## DESCRIPTION OF THE TASK
Copy the data exactly, line for line.

## MATERIAL FOR THIS EXERCISE
^^^^
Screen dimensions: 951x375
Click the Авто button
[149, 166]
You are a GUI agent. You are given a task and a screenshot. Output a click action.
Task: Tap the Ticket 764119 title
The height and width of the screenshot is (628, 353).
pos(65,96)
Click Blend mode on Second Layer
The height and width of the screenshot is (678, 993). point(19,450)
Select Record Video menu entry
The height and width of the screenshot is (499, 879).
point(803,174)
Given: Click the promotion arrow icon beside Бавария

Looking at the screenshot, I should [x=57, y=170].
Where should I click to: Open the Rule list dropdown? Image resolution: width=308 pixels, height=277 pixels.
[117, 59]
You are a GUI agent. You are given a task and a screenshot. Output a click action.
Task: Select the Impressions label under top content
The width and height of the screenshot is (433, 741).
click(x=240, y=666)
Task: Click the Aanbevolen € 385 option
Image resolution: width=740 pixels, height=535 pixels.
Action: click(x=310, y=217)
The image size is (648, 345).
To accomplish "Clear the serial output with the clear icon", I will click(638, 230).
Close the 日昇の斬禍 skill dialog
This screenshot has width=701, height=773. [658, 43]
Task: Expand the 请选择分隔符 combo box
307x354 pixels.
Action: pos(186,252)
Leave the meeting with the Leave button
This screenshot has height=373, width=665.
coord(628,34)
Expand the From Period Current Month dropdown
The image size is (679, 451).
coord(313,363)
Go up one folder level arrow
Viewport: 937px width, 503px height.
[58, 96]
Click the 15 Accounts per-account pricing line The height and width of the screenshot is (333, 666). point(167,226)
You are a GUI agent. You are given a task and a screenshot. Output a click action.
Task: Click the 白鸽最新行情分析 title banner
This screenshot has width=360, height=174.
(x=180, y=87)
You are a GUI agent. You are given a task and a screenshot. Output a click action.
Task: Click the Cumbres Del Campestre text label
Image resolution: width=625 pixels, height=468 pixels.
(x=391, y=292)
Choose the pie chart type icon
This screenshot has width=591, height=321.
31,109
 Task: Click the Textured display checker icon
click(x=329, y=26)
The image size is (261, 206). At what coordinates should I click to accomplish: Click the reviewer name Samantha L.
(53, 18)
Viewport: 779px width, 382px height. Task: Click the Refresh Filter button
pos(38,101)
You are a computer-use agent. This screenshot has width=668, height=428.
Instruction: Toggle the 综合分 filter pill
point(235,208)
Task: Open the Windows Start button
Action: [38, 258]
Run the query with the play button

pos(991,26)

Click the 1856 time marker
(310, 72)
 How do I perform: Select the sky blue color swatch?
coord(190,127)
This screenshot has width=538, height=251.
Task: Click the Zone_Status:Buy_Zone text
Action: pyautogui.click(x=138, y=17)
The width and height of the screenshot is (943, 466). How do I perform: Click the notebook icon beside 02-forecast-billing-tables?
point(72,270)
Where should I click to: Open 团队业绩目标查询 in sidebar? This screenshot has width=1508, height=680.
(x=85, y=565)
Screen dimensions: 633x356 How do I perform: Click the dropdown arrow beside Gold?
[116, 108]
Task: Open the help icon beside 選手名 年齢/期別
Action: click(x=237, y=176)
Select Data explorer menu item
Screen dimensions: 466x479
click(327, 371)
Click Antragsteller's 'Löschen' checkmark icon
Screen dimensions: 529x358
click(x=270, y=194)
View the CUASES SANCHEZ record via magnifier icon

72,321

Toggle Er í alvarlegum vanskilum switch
^^^^
## ANSWER AREA
Screen dimensions: 951x375
Click the Авто button
[149, 166]
You are a GUI agent. You are given a task and a screenshot. Output a click action.
Task: Tap the Ticket 764119 title
The height and width of the screenshot is (628, 353).
pos(65,96)
Click Blend mode on Second Layer
The height and width of the screenshot is (678, 993). point(19,450)
Select Record Video menu entry
The height and width of the screenshot is (499, 879).
point(803,174)
Given: Click the promotion arrow icon beside Бавария

Looking at the screenshot, I should [x=57, y=170].
Where should I click to: Open the Rule list dropdown? Image resolution: width=308 pixels, height=277 pixels.
[117, 59]
You are a GUI agent. You are given a task and a screenshot. Output a click action.
Task: Select the Impressions label under top content
The width and height of the screenshot is (433, 741).
click(x=240, y=666)
Task: Click the Aanbevolen € 385 option
Image resolution: width=740 pixels, height=535 pixels.
Action: click(x=310, y=217)
The image size is (648, 345).
To accomplish "Clear the serial output with the clear icon", I will click(638, 230).
Close the 日昇の斬禍 skill dialog
This screenshot has width=701, height=773. [658, 43]
Task: Expand the 请选择分隔符 combo box
307x354 pixels.
Action: pos(186,252)
Leave the meeting with the Leave button
This screenshot has height=373, width=665.
coord(628,34)
Expand the From Period Current Month dropdown
The image size is (679, 451).
coord(313,363)
Go up one folder level arrow
Viewport: 937px width, 503px height.
[58, 96]
Click the 15 Accounts per-account pricing line The height and width of the screenshot is (333, 666). point(167,226)
You are a GUI agent. You are given a task and a screenshot. Output a click action.
Task: Click the 白鸽最新行情分析 title banner
This screenshot has width=360, height=174.
(x=180, y=87)
You are a GUI agent. You are given a task and a screenshot. Output a click action.
Task: Click the Cumbres Del Campestre text label
Image resolution: width=625 pixels, height=468 pixels.
(x=391, y=292)
Choose the pie chart type icon
This screenshot has width=591, height=321.
31,109
 Task: Click the Textured display checker icon
click(x=329, y=26)
The image size is (261, 206). At what coordinates should I click to accomplish: Click the reviewer name Samantha L.
(53, 18)
Viewport: 779px width, 382px height. Task: Click the Refresh Filter button
pos(38,101)
You are a computer-use agent. This screenshot has width=668, height=428.
Instruction: Toggle the 综合分 filter pill
point(235,208)
Task: Open the Windows Start button
Action: [38, 258]
Run the query with the play button

pos(991,26)

Click the 1856 time marker
(310, 72)
 How do I perform: Select the sky blue color swatch?
coord(190,127)
This screenshot has width=538, height=251.
Task: Click the Zone_Status:Buy_Zone text
Action: pyautogui.click(x=138, y=17)
The width and height of the screenshot is (943, 466). How do I perform: Click the notebook icon beside 02-forecast-billing-tables?
point(72,270)
Where should I click to: Open 团队业绩目标查询 in sidebar? This screenshot has width=1508, height=680.
(x=85, y=565)
Screen dimensions: 633x356 How do I perform: Click the dropdown arrow beside Gold?
[116, 108]
Task: Open the help icon beside 選手名 年齢/期別
Action: click(x=237, y=176)
Select Data explorer menu item
Screen dimensions: 466x479
click(327, 371)
Click Antragsteller's 'Löschen' checkmark icon
Screen dimensions: 529x358
click(x=270, y=194)
View the CUASES SANCHEZ record via magnifier icon

72,321

Toggle Er í alvarlegum vanskilum switch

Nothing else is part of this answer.